A Coney Island of the Mind (1958)
Lawrence Ferlinghetti (born Lawrence Ferling on March 24, 1919) is an American poet, painter, Liberal, and the co-founder of City Lights Booksellers & Publishers. Author of poetry, translations, fiction, theatre, art criticism, and film narration, he is best known for A Coney Island of the Mind.
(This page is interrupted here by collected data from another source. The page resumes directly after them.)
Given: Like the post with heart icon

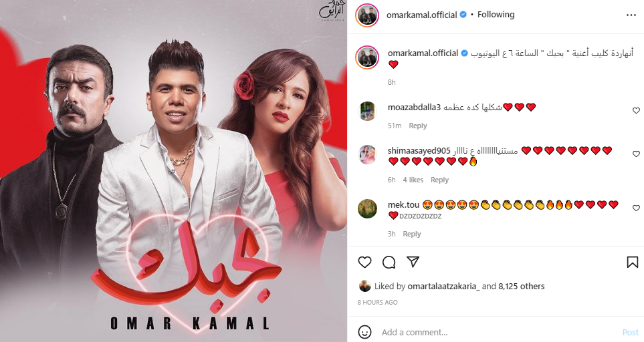Looking at the screenshot, I should [364, 262].
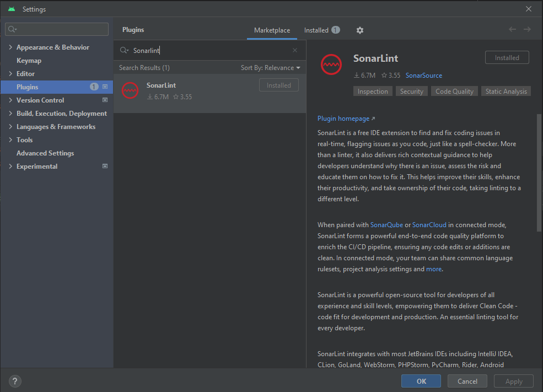The image size is (543, 392).
Task: Click the plugins settings gear icon
Action: [360, 30]
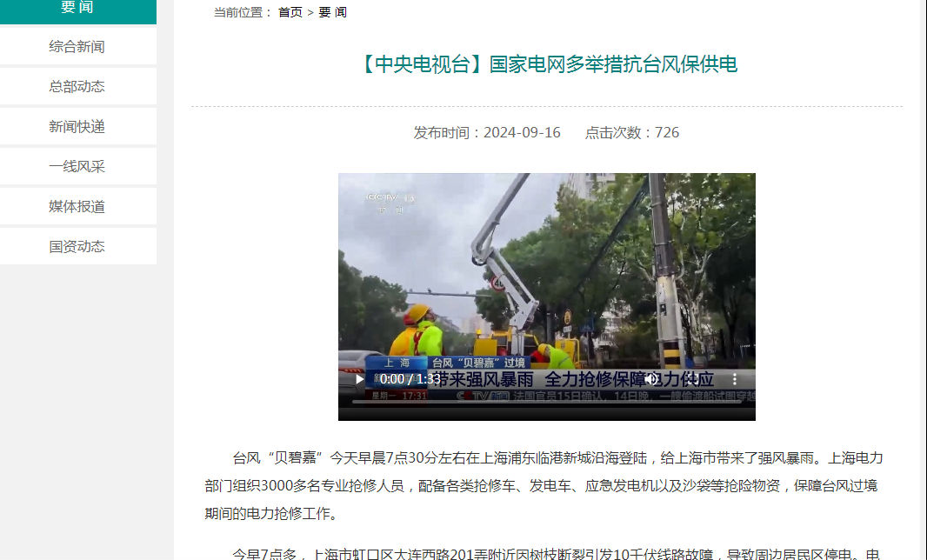Click the 首页 breadcrumb link

click(x=290, y=12)
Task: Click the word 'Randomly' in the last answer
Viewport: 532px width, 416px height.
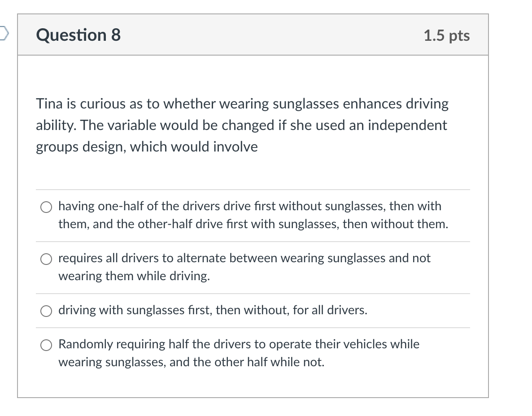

A Coney Island of the Mind is a collection of poetry by Lawrence Ferlinghetti originally published in 1958 and dedicated to Carl Solomon. It contains some of Ferlinghetti’s most famous poems, such as I am Waiting, and Junkman’s Obbligato, which were created for jazz accompaniment (see jazz poetry). There are approximately a million copies in print of A Coney Island, and the book has been translated into over a dozen languages. It remains one of the best-selling and most popular books of poetry ever published.
Coney Island was written in the conservative post-war 1950s, and his poetry resonates with a joyful anti-establishment fervor.
Carl Solomon (1928-1993) was an American writer, artist and criminal. He was friend of Allen Ginsberg and an important inspiration for Ginsberg’s “Howl” (full title: “Howl for Carl Solomon.”). Ginsberg had met Solomon in the mental institution of Bellevue Hospital Center and became friends with him. Outside of being a member of the The Times Square Underworld, Solomon was a Dada and Surrealism enthusiast (he introduced Ginsberg to Artaud) who suffered bouts of depression.
Solomon wanted to commit suicide, but he thought a form of suicide appropriate to dadaism would be to go to a mental institution and demand a lobotomy. The institution refused, giving him many forms of therapy, including electroshock therapy. Much of the final section of the first part of “Howl” is a description of this.
Ginsberg admitted later this sympathy for Solomon was connected to bottled up guilt and sympathy for his mother’s condition (she suffered from schizophrenia and had been lobotomized), an issue he was not yet ready to address directly.
Although in style and theme Ferlinghetti’s writing is very unlike that of the original New York based Beat circle, he had important associations with the Beat writers, who made City Lights Bookstore their headquarters when they were in San Francisco. He has often claimed that he was not a Beat, but a bohemian of an earlier generation. Over the years Ferlinghetti published work by most of the Beats, most notably Allen Ginsberg, Jack Kerouac, and William S. Burroughs. He was Ginsberg’s publisher for over thirty years.